Genau das zweifelt ein amerikanisches Forscherteam in einer neuen Studie an. Die Frauenquote kam für Norwegens Unternehmen zu schnell, schreiben die Autoren Kenneth Ahern und Amy Dittmar, die beide an der University of Michigan tätig sind. Weil es wenig qualifizierte weibliche Kandidaten für die Führungspositionen gegeben habe, seien die Firmen gezwungen gewesen, jüngere und unerfahrenere Frauen in die Verwaltungsräte zu holen. Darunter habe die Performance der Unternehmen über Jahre gelitten. "Die norwegische Quotenregelung war zwar ein wirksames Instrument, um Geschlechtervielfalt zu erreichen", schreiben Ahern und Dittmar. "Aber für die Aktionäre der Firmen ging sie mit beträchtlichen Kosten einher." Die Studie mit dem Titel The Changing of the Boards ist in der aktuellen Ausgabe des Quarterly Journal of Economics erschienen.

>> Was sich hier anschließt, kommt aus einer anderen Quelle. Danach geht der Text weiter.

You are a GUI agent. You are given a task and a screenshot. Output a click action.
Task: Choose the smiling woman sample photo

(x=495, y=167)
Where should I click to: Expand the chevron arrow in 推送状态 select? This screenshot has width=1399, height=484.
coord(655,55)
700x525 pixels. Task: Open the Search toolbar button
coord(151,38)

Die Ökonomen haben die Folgen der Frauenquote für die Unternehmen am Beispiel von 248 norwegischen Aktiengesellschaften analysiert. Dabei machten sie sich zunutze, dass nicht alle Unternehmen im gleichen Maß von diesen Folgen betroffen waren: Firmen, die vorher gar keine oder nur sehr wenige Frauen im Verwaltungsrat hatten, mussten ihre Führungsspitze deutlich stärker umbauen als andere.

Einbrechende Aktienkurse

Einst männerdominierten Unternehmen ging es durch die Quote wirtschaftlich mehrere Jahre lang schlechter, stellten die Forscher fest. Die Firmen wurden an der Börse deutlich abgestraft. In den Tagen unmittelbar nach der Ankündigung der Frauenquote brachen die Aktienkurse dieser Unternehmen im Schnitt um 3,5 Prozent ein.

Bei Firmen, die mindestens eine Frau im Verwaltungsrat hatten, änderte sich die Bewertung dagegen so gut wie gar nicht. Die Effekte lassen sich weder mit der Größe der Unternehmen erklären noch mit der Branche, in der sie aktiv sind, stellen die Forscher fest.

Unternehmen, die ihren Frauenanteil im Verwaltungsrat erst durch die Quote stark erhöhen mussten, wurden nicht nur kurzfristig abgestraft. Sie mussten über mehrere Jahre lang deutliche Kursabschläge hinnehmen, stellen Ahern und Dittmar fest. Ursprünglich männerdominierte Firmen wurden im Jahr 2007 – fünf Jahre nach der Ankündigung der Quote – im Schnitt rund 17 Prozent niedriger bewertet als andere Unternehmen. "Das Gesetz hatte große negative Effekte auf den Wert der Firmen, die ihre Verwaltungsräte massiv neu organisieren mussten."